Working data:
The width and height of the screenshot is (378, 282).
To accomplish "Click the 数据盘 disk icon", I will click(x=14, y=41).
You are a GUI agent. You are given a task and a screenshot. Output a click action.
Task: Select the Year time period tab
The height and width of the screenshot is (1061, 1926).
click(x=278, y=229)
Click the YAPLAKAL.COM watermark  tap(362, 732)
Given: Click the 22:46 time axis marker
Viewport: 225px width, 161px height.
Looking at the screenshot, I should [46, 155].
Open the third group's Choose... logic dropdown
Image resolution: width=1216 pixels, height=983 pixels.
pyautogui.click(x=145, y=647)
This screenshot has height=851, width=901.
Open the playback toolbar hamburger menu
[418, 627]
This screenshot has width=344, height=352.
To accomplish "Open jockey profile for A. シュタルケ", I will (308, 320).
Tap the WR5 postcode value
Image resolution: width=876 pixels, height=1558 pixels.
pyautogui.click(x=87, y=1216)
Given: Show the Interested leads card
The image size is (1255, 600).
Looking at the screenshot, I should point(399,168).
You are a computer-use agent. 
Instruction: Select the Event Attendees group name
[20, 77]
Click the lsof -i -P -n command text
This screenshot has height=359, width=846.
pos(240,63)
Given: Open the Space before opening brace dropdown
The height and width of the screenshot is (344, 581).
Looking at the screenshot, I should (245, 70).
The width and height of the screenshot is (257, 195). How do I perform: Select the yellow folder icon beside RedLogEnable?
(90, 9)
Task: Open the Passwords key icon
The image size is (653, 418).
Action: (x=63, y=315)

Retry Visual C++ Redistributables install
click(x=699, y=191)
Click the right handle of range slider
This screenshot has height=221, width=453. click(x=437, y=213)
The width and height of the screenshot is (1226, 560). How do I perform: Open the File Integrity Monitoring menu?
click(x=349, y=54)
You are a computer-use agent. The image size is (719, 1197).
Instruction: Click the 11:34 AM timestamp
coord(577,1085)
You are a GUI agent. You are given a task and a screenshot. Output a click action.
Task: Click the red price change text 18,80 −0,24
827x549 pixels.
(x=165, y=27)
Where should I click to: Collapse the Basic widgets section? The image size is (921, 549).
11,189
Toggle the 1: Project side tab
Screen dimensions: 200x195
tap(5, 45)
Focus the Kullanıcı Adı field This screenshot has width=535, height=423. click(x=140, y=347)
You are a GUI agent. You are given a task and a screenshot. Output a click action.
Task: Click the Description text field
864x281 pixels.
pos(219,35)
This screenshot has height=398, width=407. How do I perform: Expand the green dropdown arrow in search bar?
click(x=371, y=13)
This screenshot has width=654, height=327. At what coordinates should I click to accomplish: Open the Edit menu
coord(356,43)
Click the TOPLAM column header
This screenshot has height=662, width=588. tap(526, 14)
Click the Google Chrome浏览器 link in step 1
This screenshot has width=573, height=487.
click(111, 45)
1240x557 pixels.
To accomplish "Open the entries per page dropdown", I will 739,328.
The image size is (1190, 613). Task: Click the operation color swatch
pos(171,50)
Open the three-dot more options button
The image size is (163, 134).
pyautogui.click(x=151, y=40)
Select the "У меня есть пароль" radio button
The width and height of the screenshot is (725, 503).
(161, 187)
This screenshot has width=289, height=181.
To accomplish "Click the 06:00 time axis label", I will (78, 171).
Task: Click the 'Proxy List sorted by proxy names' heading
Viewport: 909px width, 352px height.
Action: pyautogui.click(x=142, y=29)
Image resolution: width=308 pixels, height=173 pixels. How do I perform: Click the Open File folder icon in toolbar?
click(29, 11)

Your instructions:
Give every line of the records above as a numbered list, leaving out the blank lines.

Result of this task:
1. The width and height of the screenshot is (378, 282).
2. To accomplish "Click the 数据盘 disk icon", I will click(x=14, y=41).
3. You are a GUI agent. You are given a task and a screenshot. Output a click action.
4. Task: Select the Year time period tab
5. The height and width of the screenshot is (1061, 1926).
6. click(x=278, y=229)
7. Click the YAPLAKAL.COM watermark  tap(362, 732)
8. Given: Click the 22:46 time axis marker
9. Viewport: 225px width, 161px height.
10. Looking at the screenshot, I should [46, 155].
11. Open the third group's Choose... logic dropdown
12. Image resolution: width=1216 pixels, height=983 pixels.
13. pyautogui.click(x=145, y=647)
14. This screenshot has height=851, width=901.
15. Open the playback toolbar hamburger menu
16. [418, 627]
17. This screenshot has width=344, height=352.
18. To accomplish "Open jockey profile for A. シュタルケ", I will (308, 320).
19. Tap the WR5 postcode value
20. Image resolution: width=876 pixels, height=1558 pixels.
21. pyautogui.click(x=87, y=1216)
22. Given: Show the Interested leads card
23. The image size is (1255, 600).
24. Looking at the screenshot, I should point(399,168).
25. You are a computer-use agent. 
26. Instruction: Select the Event Attendees group name
27. [20, 77]
28. Click the lsof -i -P -n command text
29. This screenshot has height=359, width=846.
30. pos(240,63)
31. Given: Open the Space before opening brace dropdown
32. The height and width of the screenshot is (344, 581).
33. Looking at the screenshot, I should (245, 70).
34. The width and height of the screenshot is (257, 195). How do I perform: Select the yellow folder icon beside RedLogEnable?
35. (90, 9)
36. Task: Open the Passwords key icon
37. The image size is (653, 418).
38. Action: (x=63, y=315)
39. Retry Visual C++ Redistributables install
40. click(x=699, y=191)
41. Click the right handle of range slider
42. This screenshot has height=221, width=453. click(x=437, y=213)
43. The width and height of the screenshot is (1226, 560). How do I perform: Open the File Integrity Monitoring menu?
44. click(x=349, y=54)
45. You are a computer-use agent. The image size is (719, 1197).
46. Instruction: Click the 11:34 AM timestamp
47. coord(577,1085)
48. You are a GUI agent. You are given a task and a screenshot. Output a click action.
49. Task: Click the red price change text 18,80 −0,24
50. 827x549 pixels.
51. (x=165, y=27)
52. Where should I click to: Collapse the Basic widgets section? The image size is (921, 549).
53. 11,189
54. Toggle the 1: Project side tab
55. Screen dimensions: 200x195
56. tap(5, 45)
57. Focus the Kullanıcı Adı field This screenshot has width=535, height=423. click(x=140, y=347)
58. You are a GUI agent. You are given a task and a screenshot. Output a click action.
59. Task: Click the Description text field
60. 864x281 pixels.
61. pos(219,35)
62. This screenshot has height=398, width=407. How do I perform: Expand the green dropdown arrow in search bar?
63. click(x=371, y=13)
64. This screenshot has width=654, height=327. At what coordinates should I click to accomplish: Open the Edit menu
65. coord(356,43)
66. Click the TOPLAM column header
67. This screenshot has height=662, width=588. tap(526, 14)
68. Click the Google Chrome浏览器 link in step 1
69. This screenshot has width=573, height=487.
70. click(111, 45)
71. 1240x557 pixels.
72. To accomplish "Open the entries per page dropdown", I will 739,328.
73. The image size is (1190, 613). Task: Click the operation color swatch
74. pos(171,50)
75. Open the three-dot more options button
76. The image size is (163, 134).
77. pyautogui.click(x=151, y=40)
78. Select the "У меня есть пароль" radio button
79. The width and height of the screenshot is (725, 503).
80. (161, 187)
81. This screenshot has width=289, height=181.
82. To accomplish "Click the 06:00 time axis label", I will (78, 171).
83. Task: Click the 'Proxy List sorted by proxy names' heading
84. Viewport: 909px width, 352px height.
85. Action: pyautogui.click(x=142, y=29)
86. Image resolution: width=308 pixels, height=173 pixels. How do I perform: Click the Open File folder icon in toolbar?
87. click(29, 11)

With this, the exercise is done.